[Data to use Boundary: Start]
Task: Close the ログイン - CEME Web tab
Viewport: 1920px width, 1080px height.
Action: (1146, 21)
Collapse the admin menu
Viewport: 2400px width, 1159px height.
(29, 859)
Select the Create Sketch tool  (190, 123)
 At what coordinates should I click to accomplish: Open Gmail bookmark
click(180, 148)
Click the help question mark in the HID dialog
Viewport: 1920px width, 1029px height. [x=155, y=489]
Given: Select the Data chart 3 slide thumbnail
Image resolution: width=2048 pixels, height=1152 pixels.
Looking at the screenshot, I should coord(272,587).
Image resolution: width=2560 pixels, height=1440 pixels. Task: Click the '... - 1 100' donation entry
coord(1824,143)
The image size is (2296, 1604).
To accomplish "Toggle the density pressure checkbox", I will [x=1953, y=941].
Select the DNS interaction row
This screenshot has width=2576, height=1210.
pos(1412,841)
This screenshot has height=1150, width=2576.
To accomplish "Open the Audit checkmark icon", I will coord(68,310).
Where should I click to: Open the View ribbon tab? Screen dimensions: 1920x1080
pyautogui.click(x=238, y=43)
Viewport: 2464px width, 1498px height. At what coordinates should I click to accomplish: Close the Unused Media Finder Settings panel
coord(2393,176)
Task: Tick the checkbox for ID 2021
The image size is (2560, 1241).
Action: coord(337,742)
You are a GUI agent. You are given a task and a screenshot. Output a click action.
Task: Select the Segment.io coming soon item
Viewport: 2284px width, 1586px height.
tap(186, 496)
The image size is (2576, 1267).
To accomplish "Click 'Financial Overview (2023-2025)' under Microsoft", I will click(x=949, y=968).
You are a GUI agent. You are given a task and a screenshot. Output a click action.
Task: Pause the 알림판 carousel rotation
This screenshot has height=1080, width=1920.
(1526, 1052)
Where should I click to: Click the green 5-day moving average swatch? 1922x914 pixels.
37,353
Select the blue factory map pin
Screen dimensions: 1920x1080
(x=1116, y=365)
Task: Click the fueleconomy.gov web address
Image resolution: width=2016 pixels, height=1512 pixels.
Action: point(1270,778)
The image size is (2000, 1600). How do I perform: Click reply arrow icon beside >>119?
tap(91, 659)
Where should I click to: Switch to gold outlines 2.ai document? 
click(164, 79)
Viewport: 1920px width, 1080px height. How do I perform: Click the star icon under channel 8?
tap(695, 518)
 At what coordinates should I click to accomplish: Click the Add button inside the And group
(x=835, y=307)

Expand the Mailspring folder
[Data to use Boundary: End]
▶ [What to work on]: Produce an exact repeat of the lines from the one containing "Viewport: 1920px width, 1080px height. How" through the last line of the data, and nothing more.

▶ [Result of this exercise]:
Viewport: 1920px width, 1080px height. How do I perform: Click the star icon under channel 8?
tap(695, 518)
 At what coordinates should I click to accomplish: Click the Add button inside the And group
(x=835, y=307)

Expand the Mailspring folder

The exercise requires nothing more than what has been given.